◆ Directions for this task
The data must be written out once more, precisely as given.

◆ Supplied data

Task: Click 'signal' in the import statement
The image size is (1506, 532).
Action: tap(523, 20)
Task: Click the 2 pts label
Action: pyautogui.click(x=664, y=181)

◆ Answer area
Task: Click 'signal' in the import statement
The image size is (1506, 532).
Action: tap(523, 20)
Task: Click the 2 pts label
Action: pyautogui.click(x=664, y=181)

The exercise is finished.